Fifty years ago, Amy and former Sierra Club president Edgar Wayburn formed the “People For A Golden Gate National Recreation Area.” Amy’s kitchen served as their headquarters. It's where she called legislator's offices, gathered volunteers, and wrote letters on her typewriter to organizations around the country. The group was aiming to save 8,000 acres—at the time they had no idea that their efforts would lead to an almost 84,000-acre park that would become one of the most visited national parks in the country. 
As we celebrate the 40th anniversary of the Parks Conservancy and the 50th anniversary of the GGNRA in late 2022, now is the perfect time to reflect on how the park started. Here’s our Q&A with Amy:

How did the idea for establishing a national park at the Golden Gate come to be?  

In 1971, the Secretary of the Interior, Walter Hickel, said there are military lands that are excess to military needs that should be turned into national parks. We had the Presidio, three other forts and a city on one side of [the bridge] and on the other side Forts Baker, Barry and Cronkhite had minimal military buildings. One evening a couple of us  walked over to Ed Wayburn's home. He was stunned that this had come up because he and Ansel Adams, the photographer, had been hoping to save the headlands of the Golden Gate.  

Why did your effort to create a park gain such traction?  

The stars were in alignment. People have been working here since the time of the gold rush to save and set aside land for parks. So what we did was take the pieces that had been put together over 100 years in San Francisco and Marin County and start connecting them. I think one of the important things about this project is that a lot of people were struck imaginatively with the idea that we could really have a national park at the Golden Gate. We started in the fall of 1970 and with huge help from SPUR (the San Francisco Planning and Urban Research Association) and the leadership of Congressmen Phillip Burton and William Mailliard, the legislation was signed Oct. 27, 1972.  

Who helped you do this work in the early days?   

One day a young woman rang my doorbell [hoping to help]. Her name was Mia Monroe. She became a right-hand person. She’s now a long-time employee of the National  Park Service and the Marin Community Liaison for GGNRA.  Becky Evans came in as a Sierra Club volunteer. John Jacobs of SPUR got us some seed money. Our treasurer knew an artist and she designed our stationary, very simple blue and green on white paper. After I had written a letter on legal paper I could go up and down the block here and find out who knew how to type.  

Amy Meyer walking on Baker Beach, 1973

What were your hopes for the parks when they were founded?   

When you have a crystal and you put it in a proper solution, the crystal gradually grows. That's what we had. What happened surpassed our hopes or knowledge each step of the way. People here are engaged, want to contribute, and want to get involved with something that's bigger than themselves. That runs through this park like a trail.  

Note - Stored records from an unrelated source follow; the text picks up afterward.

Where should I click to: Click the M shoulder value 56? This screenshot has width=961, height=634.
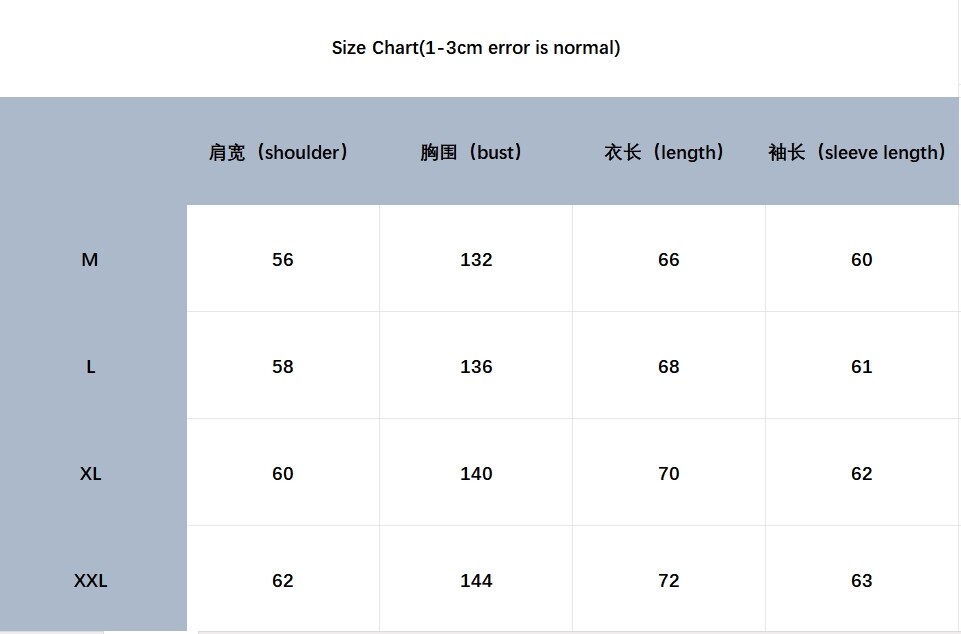pos(283,260)
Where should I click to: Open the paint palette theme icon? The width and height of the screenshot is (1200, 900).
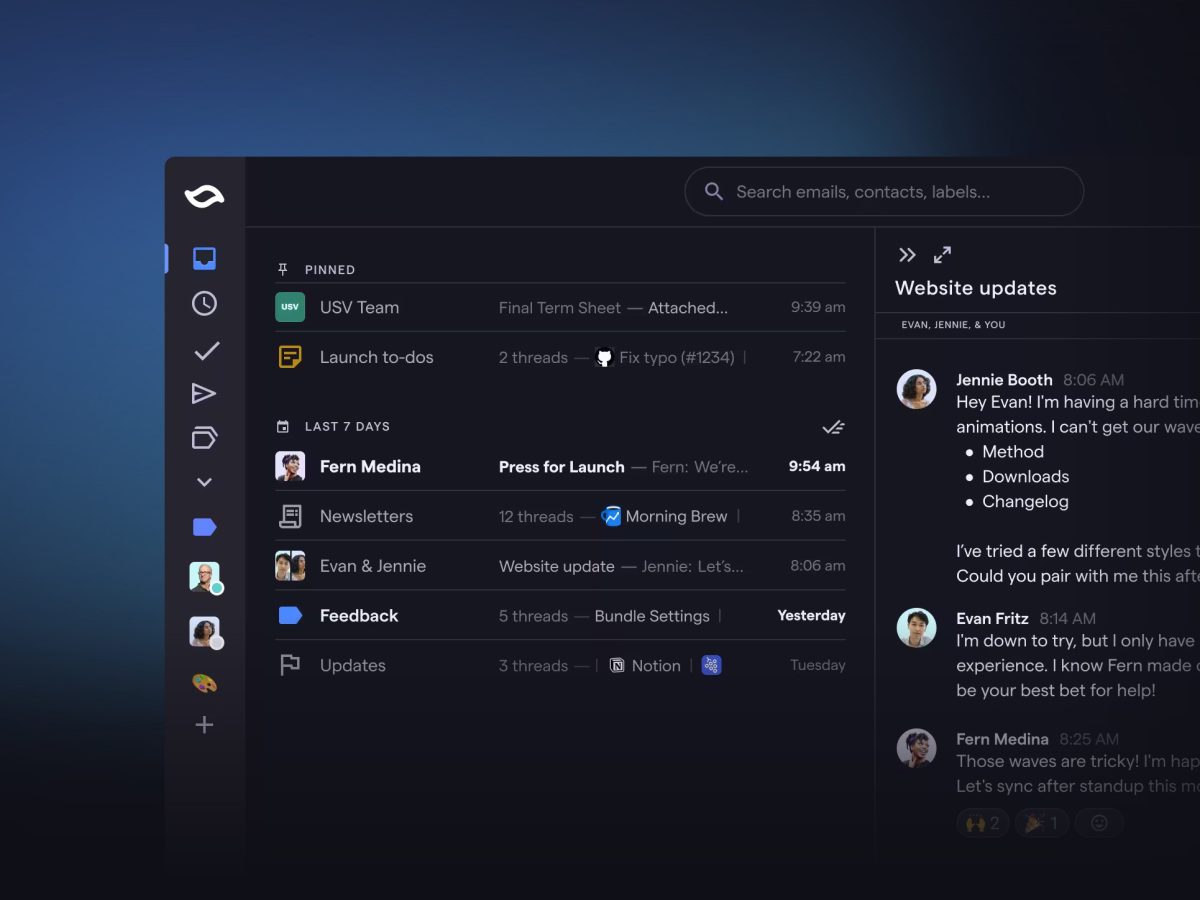coord(204,684)
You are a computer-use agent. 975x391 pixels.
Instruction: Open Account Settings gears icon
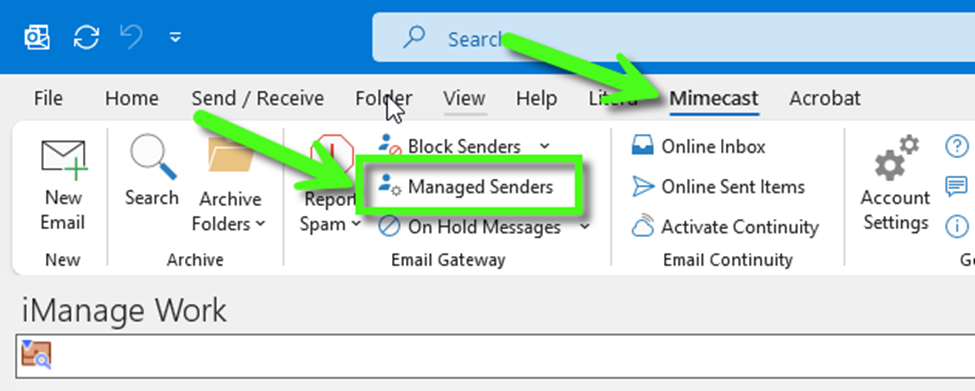click(x=896, y=158)
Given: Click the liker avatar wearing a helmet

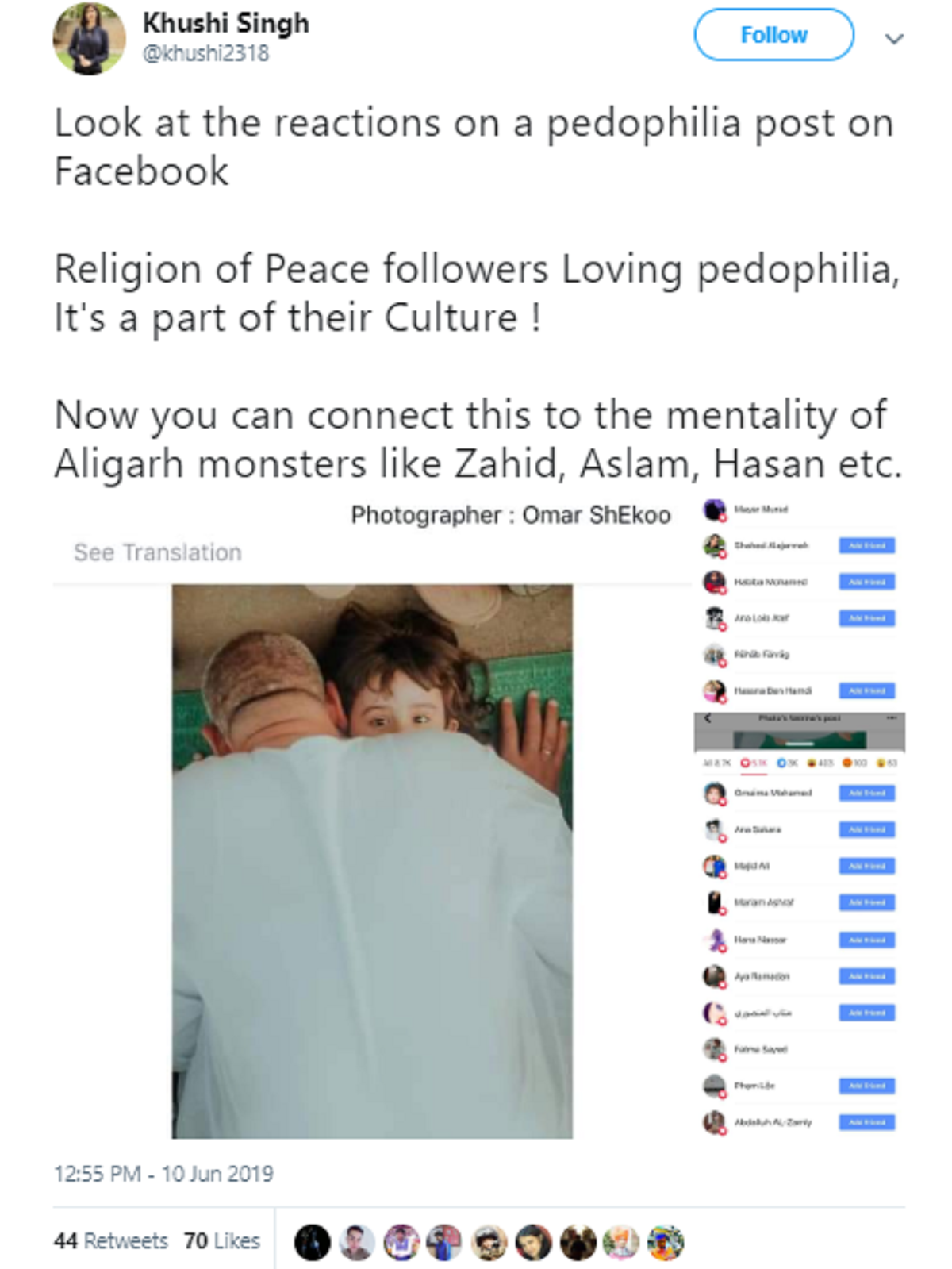Looking at the screenshot, I should [x=489, y=1242].
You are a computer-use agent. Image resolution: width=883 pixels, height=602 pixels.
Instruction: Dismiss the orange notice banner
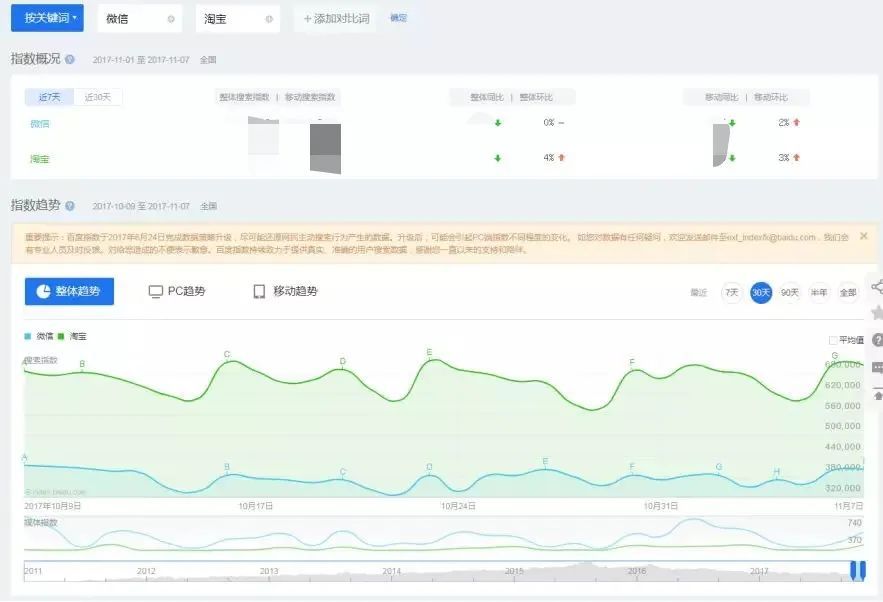[864, 236]
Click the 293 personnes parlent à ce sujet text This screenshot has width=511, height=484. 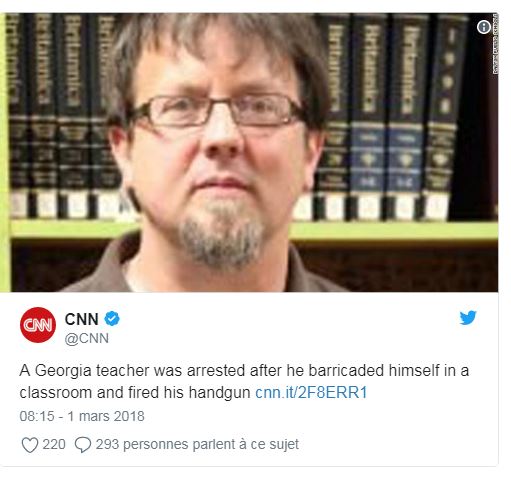[x=197, y=445]
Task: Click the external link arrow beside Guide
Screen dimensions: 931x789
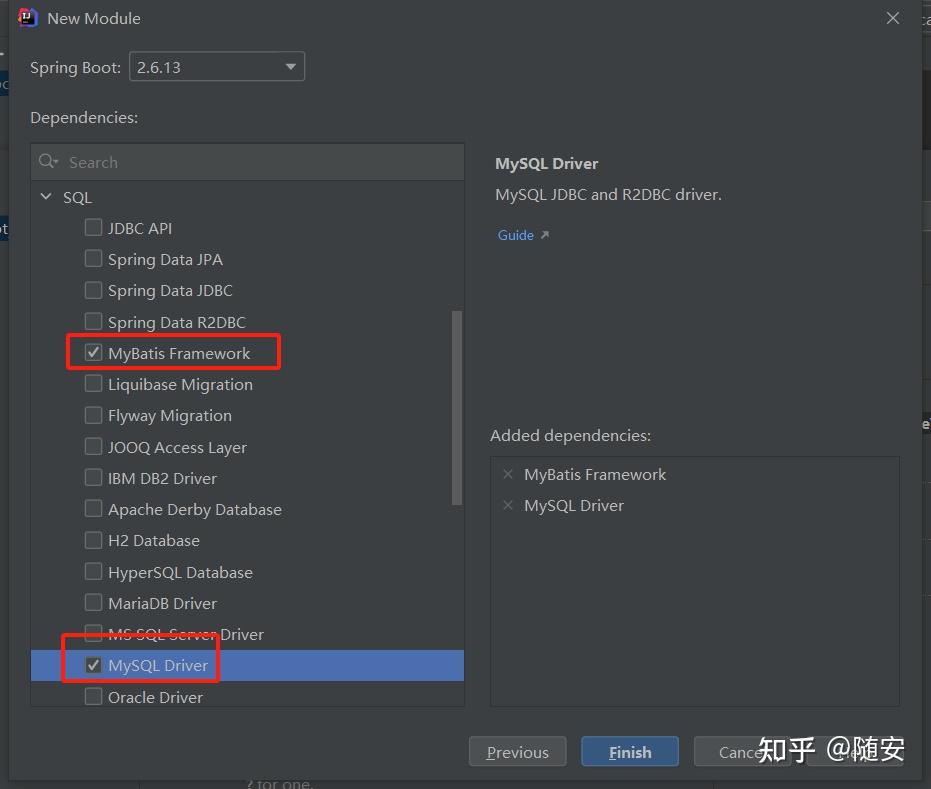Action: (543, 233)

What are the biggest differences you've noticed from 50 years ago?   

Fifty years ago there weren’t many women [working in the park] and gradually there was a shift to women becoming employees in major positions. There's been a lot of cleaning up and restoration of species and habitats. The number of bees and butterflies in the Presidio now, for example, is simply incredible. One of the most important things is the amount of environmental education that has become possible.

Do you have a message for young people who want to get involved?   

You can make a difference if you want to, if you care. You can get something done that will be special. It can be something that will be with you, as it’s been for me, your whole life. You are one representative of people power and the person next to you is another representative of people power. What you say and what you do has value. 

Alex Grant

Alex Grant was an Editorial Content Specialist for the Golden Gate National Parks Conservancy's Marketing and Communications Team.